Девчонка помялась, потом нерешительно ответила:

– Не знаю… Очень похоже, что афганец идет.

– Ветер? – уточнил Алексей. – Суховей?

– Да. Сильный сухой ветер, много песка. Не проехать будет, занесет по самую крышу.

– Твою мать… И скоро он придет?

– Может, ночью. Может, вечером.

– До твоего города не доберемся?

Джумагуль покачала головой.

Мать, мать, мать…

– И твои предложения? Возвращаться?

Джумагуль посмотрела в окошко, задумалась. И сказала:

– Надо ехать в Уч-Захмет, там переждать.

– Уч-Захмет – это что?

– Город.

– И кто там живет?

– Сейчас никто не живет.

– Совсем никто?

– Совсем.

– А почему?

– Из-за войны все ушли, давно уже. Там можно спрятать грузовик, пересидеть, потом ехать.

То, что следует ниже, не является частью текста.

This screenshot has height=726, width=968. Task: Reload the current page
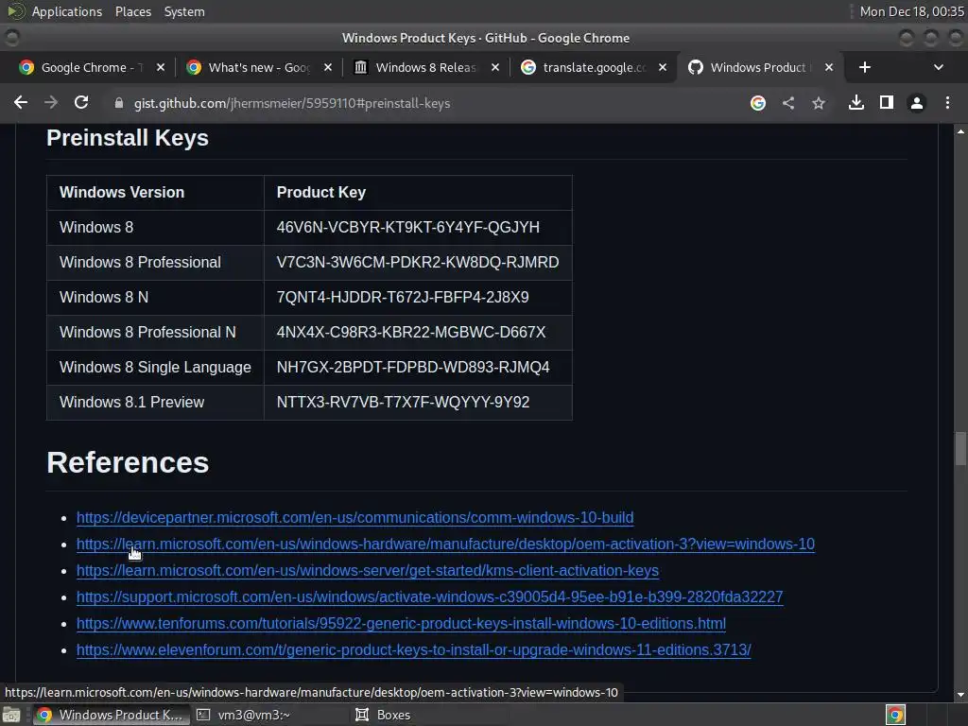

Карташ внимательно посмотрел на нее. Либо она великая актриса и заманивает нас в очередную ловушку, либо и впрямь идет какой-то там афганец, и тогда в чистом поле им придется ох как несладко… Алексей еще раз выглянул за борт. Пылевая метель не унималась, даже стала сильнее. Он покачал головой, перебрался к кабине и забарабанил ладонью на крыше:

– Гриня! Эй, Таксист! Поворачиваем!..

.........

…Вскоре уже наверняка можно было сказать, что никакой это не мираж, а тот самый город Уч-Захмет. Город вырастал над песками темной полосой невысоких домов.

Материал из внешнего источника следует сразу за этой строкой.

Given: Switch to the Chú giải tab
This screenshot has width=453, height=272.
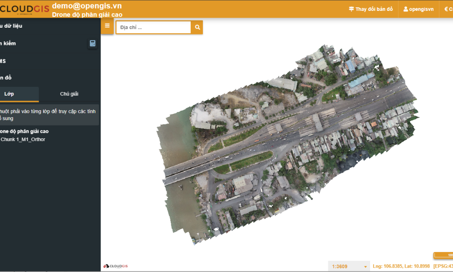Looking at the screenshot, I should (69, 94).
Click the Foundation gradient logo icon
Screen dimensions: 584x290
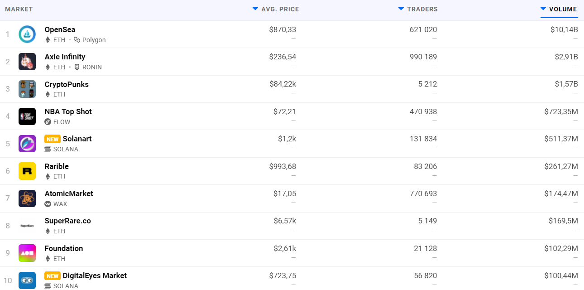pos(27,253)
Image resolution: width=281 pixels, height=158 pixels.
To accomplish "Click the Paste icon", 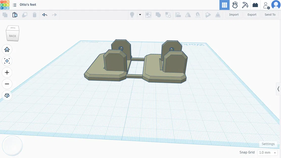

Они оставили «мерседес» в тесном переулке на окраине, куда если и нанесет песку, то не до крыши, это уж точно, и решительно двинулись к просвету между домами. Под ногами продолжал шуршать песок – окраины города уже успела завоевать пустыня.

– Сразу заметно, что город не старый, – сказала Джумагуль. – Двери выходят на разные стороны.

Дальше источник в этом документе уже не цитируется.